* _TRECHO PARA LEITURA_:
● ● ● ● ●
ANTONIO BARROS DE CASTRO

Não é fácil criticar a política econômica deste governo. Dificuldades existem e vão sendo reconhecidas. Algumas delas foram inegavelmente antecipadas por certos críticos. Mas a postura crítica permanece incômoda. Há quase que desculpar-se por exercê-la. Convido o leitor a refletir sobre isso.
A inibição da crítica tem, certamente, por origem inegáveis melhorias associadas ao Plano Real. O temido dragão da inflação rasteja hoje, como uma reles lagartixa.
Além disso, o consumo de numerosos artigos cresceu além das expectativas mais otimistas. O mercado interno deverá tragar, neste ano, cerca de 9 milhões de televisores, 1,6 milhão de automóveis e por aí afora.
E ninguém crê que se trate de mera bolha, como no passado. A perda dessas melhorias parece, a bem dizer, inadmissível. Fora -mesmo- de cogitação. E isso impõe aos críticos algo como um contorcido apoio preliminar ao plano como condição para fazer-se ouvir.
A menos, claro, que se dirijam a algum grupo singular, particularmente prejudicado pelas mudanças em curso. Nesse caso, porém, a eficácia da crítica já nasce comprometida.
Mas há dificuldades de outra natureza -e é sobre elas que pretendo concentrar-me.
Refiro-me, sobretudo, ao fato de que não é possível atribuir a este governo posições inflexíveis ou rígidas. Isso já podia ser percebido no segundo semestre de 1994, fase mais agressiva da nova política.
● ● ● ● ●
* _DADOS FORNECIDOS_:
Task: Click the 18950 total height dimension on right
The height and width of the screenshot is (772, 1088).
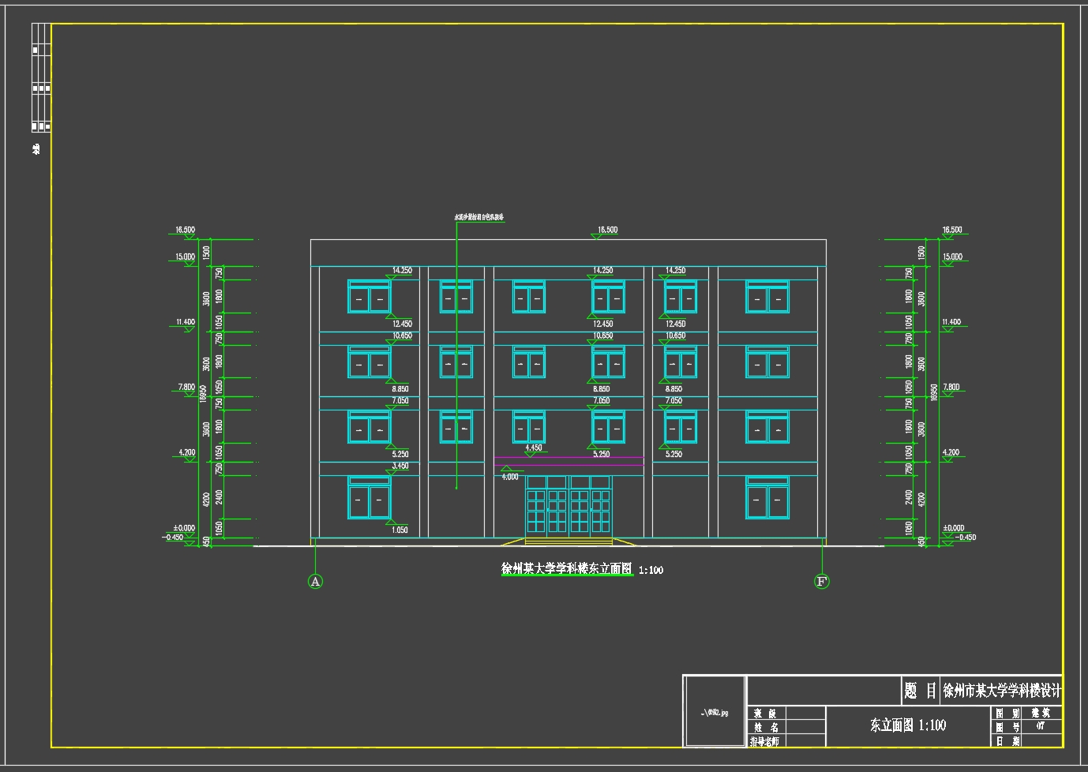Action: tap(934, 392)
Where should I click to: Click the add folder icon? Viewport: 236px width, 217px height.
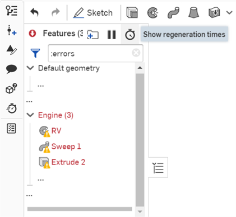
● ● ● ● ●
* _TAREFAS ESCRITAS_:
[A] Liste todos os números escritos em algarismos no texto sobre a política econômica do governo, indicando a que cada um se refere.
[B] Dê prosseguimento ao texto sobre a política econômica do governo, começando logo após a última frase apresentada.

* _RESPOSTAS EM ORDEM_:
[A] 9 (milhões de televisores); 1,6 (milhão de automóveis); 1994 (ano cujo segundo semestre é citado)

[B]
Já ali, a política cambial sofreu inflexões enquanto tarifas externas foram alteradas a torto e a direito, em função daquilo que as autoridades entendiam ser as necessidades do momento. Posteriormente, e com o álibi da crise mexicana, proteções e tratamentos especiais passaram a multiplicar-se.
Recentemente, a relação entre os déficits registrados na balança comercial e a torrente de medidas de apoio às exportações ficou evidente para todos. Nas cruas palavras do sr. Pratini de Moraes, "nada melhor do que um déficit comercial para o governo se mexer" ("GM", 3 de dezembro).
Diante dessa realidade, as incansáveis tentativas de caracterizar o governo como neoliberal -e os seus economistas como ortodoxos- estão fadadas ao fracasso.
A ortodoxia não é apenas a religião do mercado. É também uma teoria acerca do que ocorre (ou presume-se que ocorra) a longo prazo. A nave econômica guiada pelo mercado encontra o seu rumo a um ritmo que pode ser muito lento. E o fiel escudeiro da ortodoxia praticamente nada pode fazer -ou mesmo dizer- a esse respeito.
Nesse sentido, aliás, é duplamente errada a imagem segundo a qual o neoliberalismo (re)coloca a economia no piloto automático. Primeiro, porque as respostas, no caso do mercado, não estão programadas. Segundo, porque a imagem, evidentemente, sugere rapidez.
Numa palavra, o ortodoxo detesta a frase "no longo prazo estaremos todos mortos". Mas voltemos ao nosso terreiro.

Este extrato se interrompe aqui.